If the government gets better at buying modern technology, the companies could bolster their position in a lucrative federal market. Google, for example, is already an email service provider for some federal agencies, and the White House itself, under President Barack Obama, explored using Facebook to communicate with citizens.
Still, the gathering exacerbates a tension that has existed for tech industry leaders since Trump was elected.
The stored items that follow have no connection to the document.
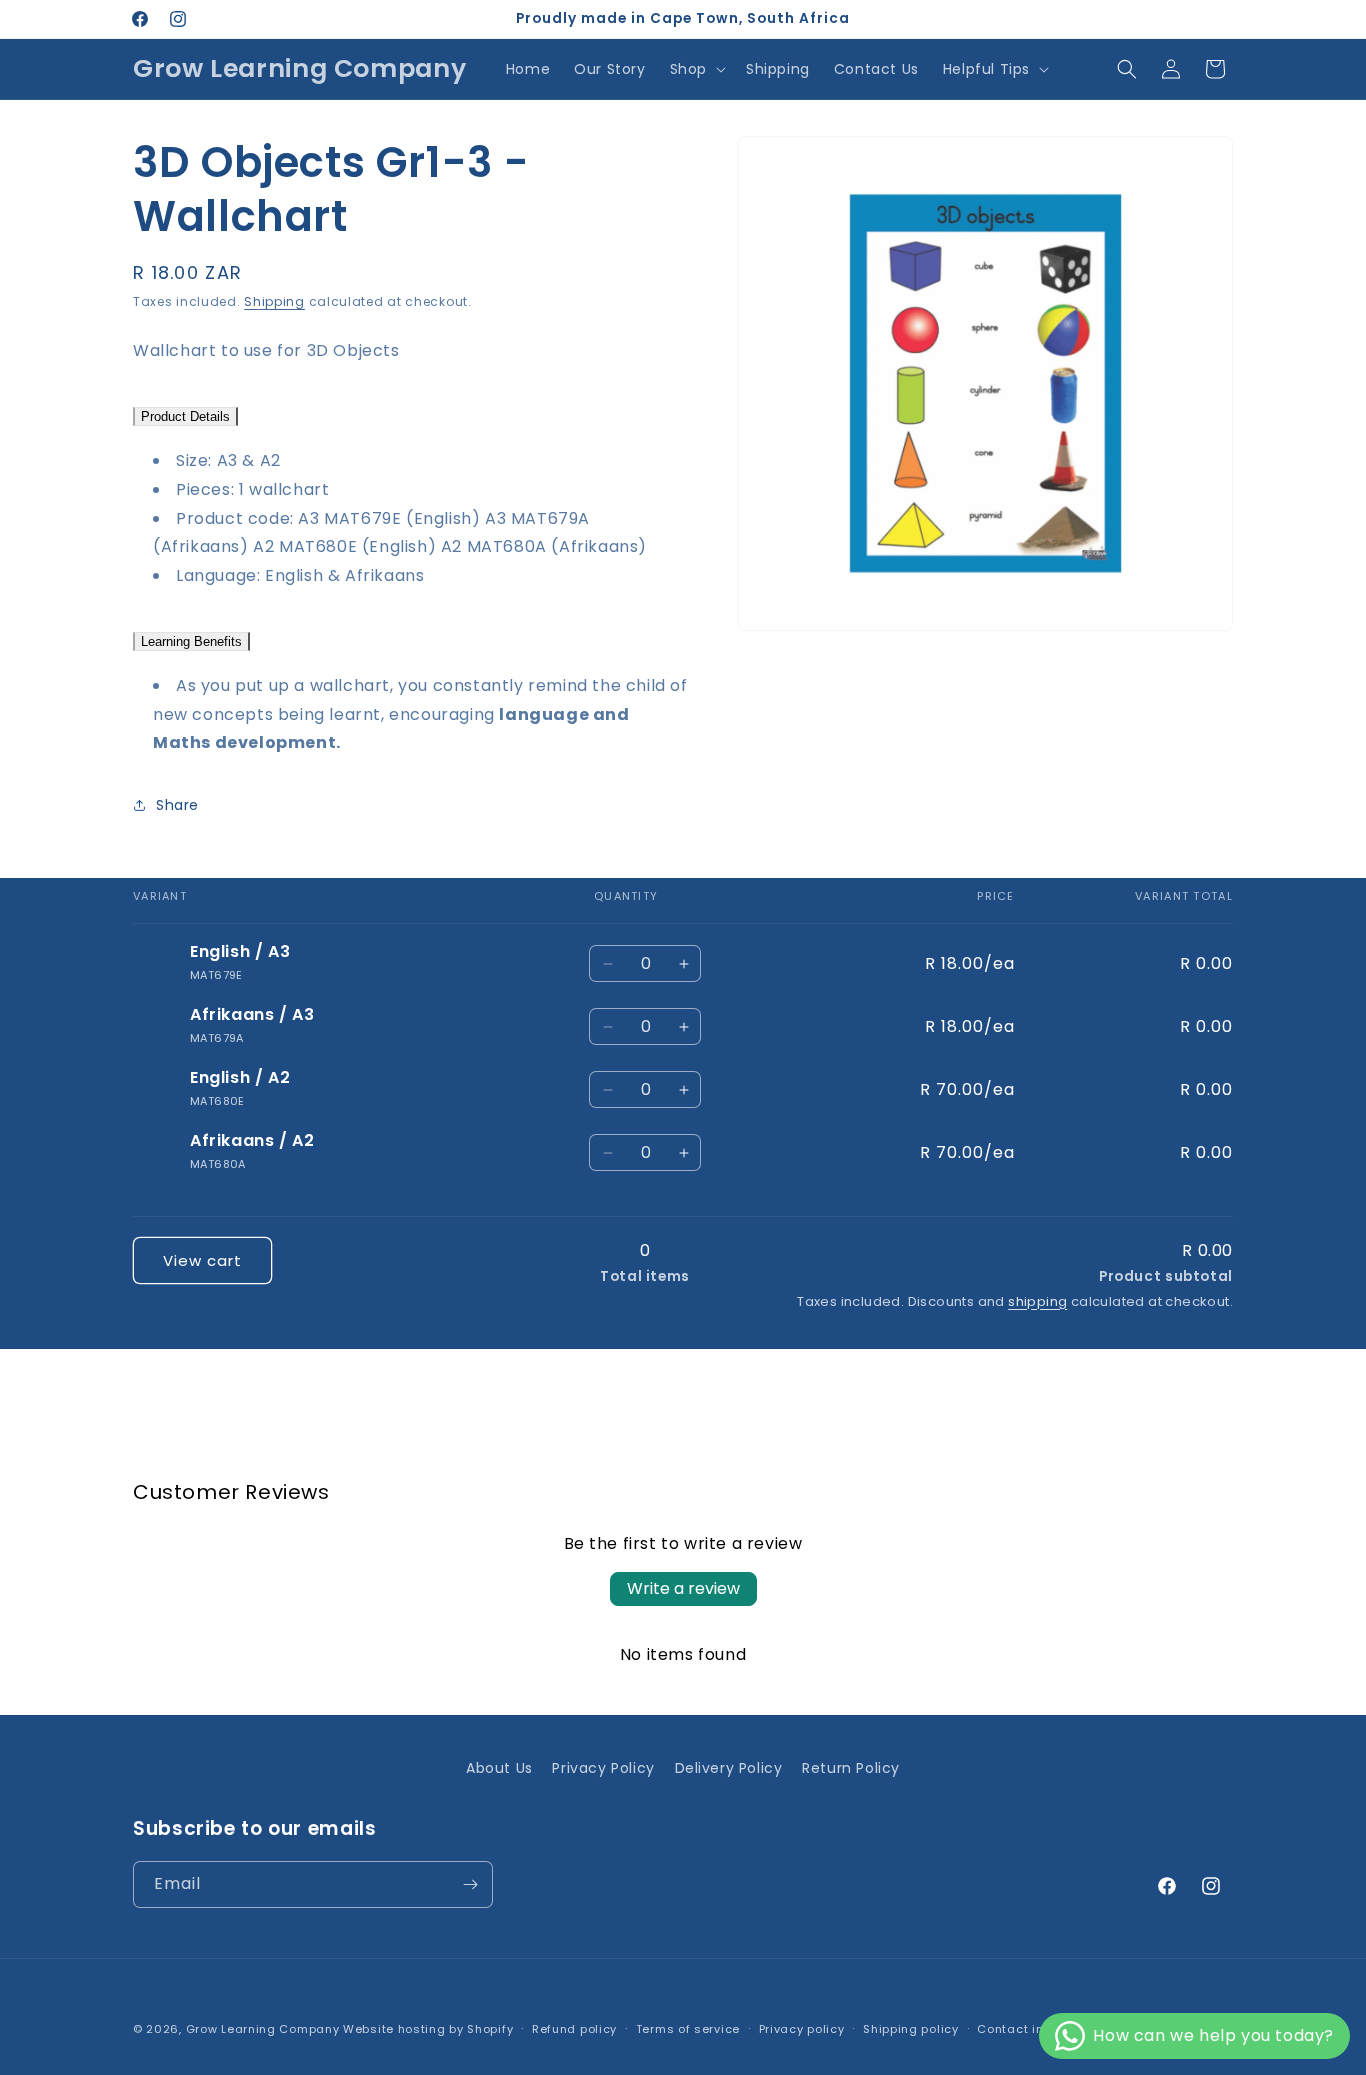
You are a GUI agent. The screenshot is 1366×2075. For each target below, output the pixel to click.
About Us (499, 1768)
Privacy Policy (603, 1768)
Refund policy (574, 2029)
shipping (1037, 1301)
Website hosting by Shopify (428, 2029)
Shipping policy (911, 2029)
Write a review (683, 1588)
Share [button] (177, 805)
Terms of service (688, 2029)
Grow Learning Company (263, 2029)
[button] (696, 69)
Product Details (185, 416)
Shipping (274, 301)
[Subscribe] (470, 1884)
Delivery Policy (729, 1768)
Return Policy (851, 1768)
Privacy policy (802, 2029)
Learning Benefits (191, 641)
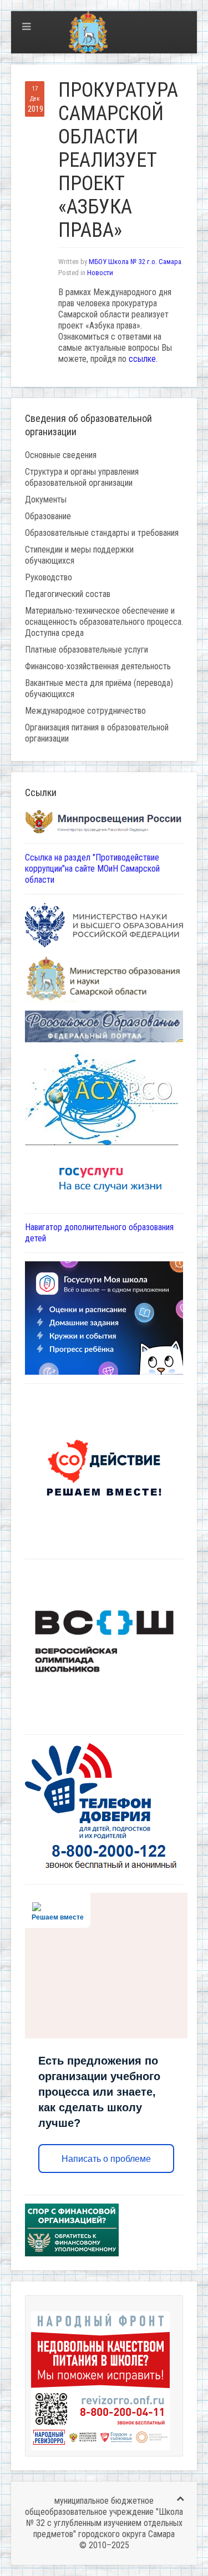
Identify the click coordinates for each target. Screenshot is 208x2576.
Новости (100, 272)
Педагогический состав (67, 594)
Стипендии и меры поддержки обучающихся (79, 555)
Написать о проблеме (106, 2159)
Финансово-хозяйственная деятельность (98, 666)
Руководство (48, 577)
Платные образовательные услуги (86, 649)
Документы (46, 499)
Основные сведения (61, 455)
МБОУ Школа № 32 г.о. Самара (135, 261)
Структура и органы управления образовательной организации (82, 477)
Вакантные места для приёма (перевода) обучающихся (99, 688)
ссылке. (143, 359)
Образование (48, 516)
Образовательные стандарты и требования (102, 533)
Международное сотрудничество (85, 710)
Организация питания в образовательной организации (97, 733)
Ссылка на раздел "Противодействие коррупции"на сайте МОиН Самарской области (92, 868)
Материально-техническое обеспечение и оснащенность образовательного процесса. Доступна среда (104, 621)
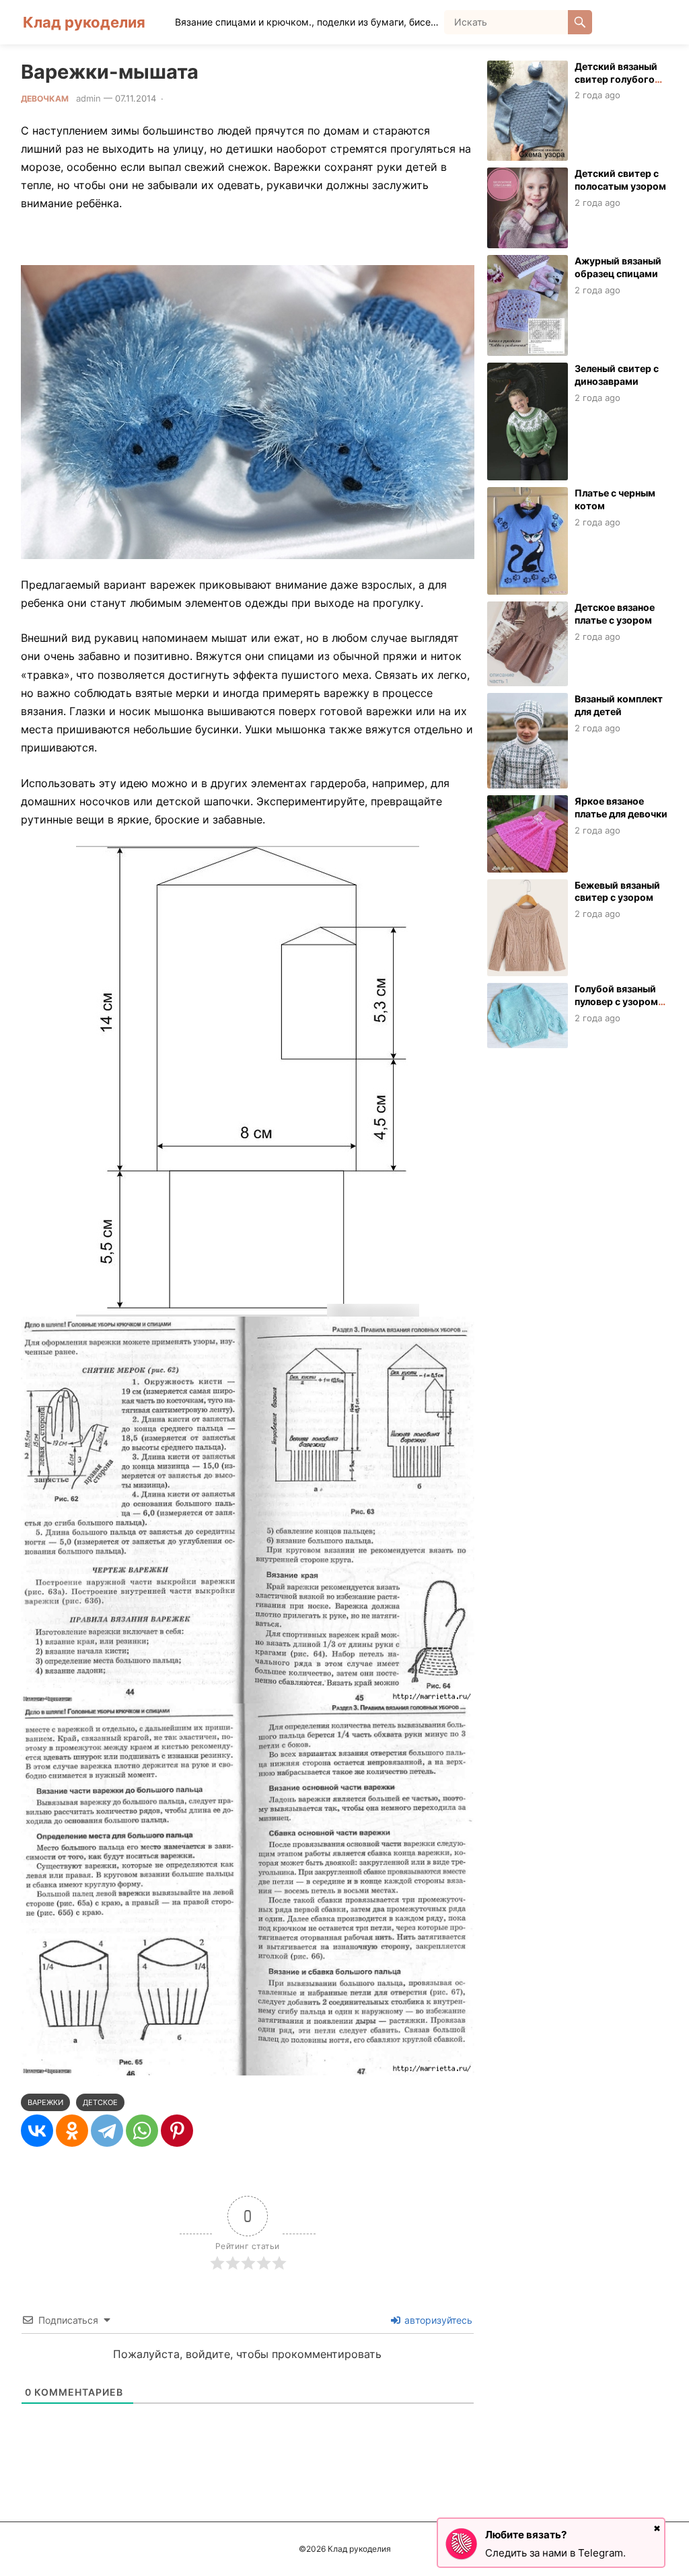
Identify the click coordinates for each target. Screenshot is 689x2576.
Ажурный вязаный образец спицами (618, 267)
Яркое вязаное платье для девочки (621, 807)
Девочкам (45, 99)
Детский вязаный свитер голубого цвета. (616, 79)
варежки (45, 2102)
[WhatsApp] (142, 2130)
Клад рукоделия (84, 22)
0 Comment (192, 98)
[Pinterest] (177, 2130)
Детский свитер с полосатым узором (620, 180)
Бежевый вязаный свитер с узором (617, 891)
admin (88, 98)
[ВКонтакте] (37, 2130)
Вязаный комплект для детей (619, 705)
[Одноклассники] (72, 2130)
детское (100, 2102)
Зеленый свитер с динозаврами (617, 375)
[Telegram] (107, 2130)
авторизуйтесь (437, 2320)
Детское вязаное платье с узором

They are caught between the desire to stay engaged with the Trump administration on issues that matter to their bottom line and the risk of a backlash from their liberal-leaning West coast tech workers as well as customers angered over Trump’s climate policy and his travel ban that sought to deny visas to citizens of six majority-Muslim countries.
Upgrading federal IT systems was a focus of the Obama White House, too, at least in the wake of the failure of the HealthCare.gov website in 2013. After that, President Obama created the U.S. Digital Service to attract tech sector experts to federal jobs revamping the government’s online services.
Trump White House officials argue that IT modernization efforts could help the government cut down on wasteful spending and curb fraud, potentially saving what they estimate as $1 trillion over the next 10 years. That finding echoes the conclusions of a report released this year by the Technology CEO Council, whose membership includes several of the executives slated to take part in the White House meeting Monday.